The video announcement was put together by the East Coast Haunt Club.






You can view the list of winners here.

http://www.hauntersvideoawards.com/winners.php


----------



## Eric Striffler (May 6, 2006)

Aw man! I'm so proud of the videos I produce for my haunt every year, I wish I could have submitted or something. Hopefully next year submissions will be announced here on HF?

Nonetheless, great idea!


----------



## Hauntiholik (May 17, 2006)

Eric Striffler said:


> Aw man! I'm so proud of the videos I produce for my haunt every year, I wish I could have submitted or something. Hopefully next year submissions will be announced here on HF?
> 
> Nonetheless, great idea!


It was announced but the post included solicitations for a DVD set that is not endorsed by hauntforum so it was deleted.


----------



## Eric Striffler (May 6, 2006)

Hauntiholik said:


> It was announced but the post included solicitations for a DVD set that is not endorsed by hauntforum so it was deleted.


Ah I understand, makes sense. Thanks!


----------



## remylass (Sep 18, 2008)

Eric Striffler said:


> Aw man! I'm so proud of the videos I produce for my haunt every year, I wish I could have submitted or something. Hopefully next year submissions will be announced here on HF?
> 
> Nonetheless, great idea!


They send me an email reminding me. Even after the email, I didn't get mine done in time, though.

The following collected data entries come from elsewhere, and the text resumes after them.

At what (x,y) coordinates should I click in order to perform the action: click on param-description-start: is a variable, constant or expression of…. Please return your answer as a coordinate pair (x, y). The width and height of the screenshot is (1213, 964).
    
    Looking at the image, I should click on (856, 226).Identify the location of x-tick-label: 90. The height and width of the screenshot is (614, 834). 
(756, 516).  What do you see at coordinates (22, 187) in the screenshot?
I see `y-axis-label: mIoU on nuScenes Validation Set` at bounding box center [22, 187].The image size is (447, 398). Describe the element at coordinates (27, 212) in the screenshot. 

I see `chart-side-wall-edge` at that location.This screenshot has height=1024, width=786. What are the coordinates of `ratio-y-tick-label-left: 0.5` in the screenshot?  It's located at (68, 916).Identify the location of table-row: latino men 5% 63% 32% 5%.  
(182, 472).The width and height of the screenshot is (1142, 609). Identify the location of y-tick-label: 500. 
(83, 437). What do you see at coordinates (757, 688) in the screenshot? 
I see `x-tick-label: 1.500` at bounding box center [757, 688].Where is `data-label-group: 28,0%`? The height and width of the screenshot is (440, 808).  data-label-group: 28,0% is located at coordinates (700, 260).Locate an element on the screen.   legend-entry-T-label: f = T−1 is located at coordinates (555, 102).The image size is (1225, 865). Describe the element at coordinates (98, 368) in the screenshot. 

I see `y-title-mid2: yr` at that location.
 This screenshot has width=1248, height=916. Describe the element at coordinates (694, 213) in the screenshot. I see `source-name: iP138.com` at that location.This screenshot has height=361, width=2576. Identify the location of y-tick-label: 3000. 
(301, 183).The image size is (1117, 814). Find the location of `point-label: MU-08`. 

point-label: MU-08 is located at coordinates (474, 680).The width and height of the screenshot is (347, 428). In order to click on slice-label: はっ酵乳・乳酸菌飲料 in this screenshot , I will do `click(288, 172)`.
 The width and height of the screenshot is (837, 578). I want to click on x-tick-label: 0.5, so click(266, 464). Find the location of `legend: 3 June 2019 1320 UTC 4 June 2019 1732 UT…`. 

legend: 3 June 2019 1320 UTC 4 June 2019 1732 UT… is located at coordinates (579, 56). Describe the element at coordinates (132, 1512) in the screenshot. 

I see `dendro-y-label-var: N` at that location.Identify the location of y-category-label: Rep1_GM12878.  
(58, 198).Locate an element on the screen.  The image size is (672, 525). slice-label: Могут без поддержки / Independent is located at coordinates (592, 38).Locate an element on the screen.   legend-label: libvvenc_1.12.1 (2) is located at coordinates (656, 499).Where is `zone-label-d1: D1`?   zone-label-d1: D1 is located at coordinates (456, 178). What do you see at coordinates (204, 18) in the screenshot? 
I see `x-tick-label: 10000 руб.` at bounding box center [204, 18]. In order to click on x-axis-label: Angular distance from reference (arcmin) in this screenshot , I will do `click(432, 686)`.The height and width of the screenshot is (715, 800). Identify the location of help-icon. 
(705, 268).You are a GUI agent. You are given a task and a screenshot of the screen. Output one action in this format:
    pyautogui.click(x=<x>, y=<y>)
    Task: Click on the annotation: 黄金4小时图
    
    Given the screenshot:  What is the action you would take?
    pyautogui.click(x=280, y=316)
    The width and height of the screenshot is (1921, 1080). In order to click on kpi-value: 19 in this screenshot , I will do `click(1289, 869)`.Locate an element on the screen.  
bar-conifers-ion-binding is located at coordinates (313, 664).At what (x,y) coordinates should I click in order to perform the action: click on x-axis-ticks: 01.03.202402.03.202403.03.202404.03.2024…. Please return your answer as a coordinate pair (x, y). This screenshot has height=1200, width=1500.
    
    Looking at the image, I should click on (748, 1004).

You might be able to sign up for email reminders.


----------



## Haunted Bayou (Feb 16, 2007)

I see SpiderRider won first place. Awesome.

Such a great display.


----------



## Spider Rider (Nov 8, 2006)

Thanks Haunted Bayou. The ironic thing is I sent my video in at the suggestion of my neighbor ShellHawk of Hauntcast fame, not knowing it was a contest until later.


----------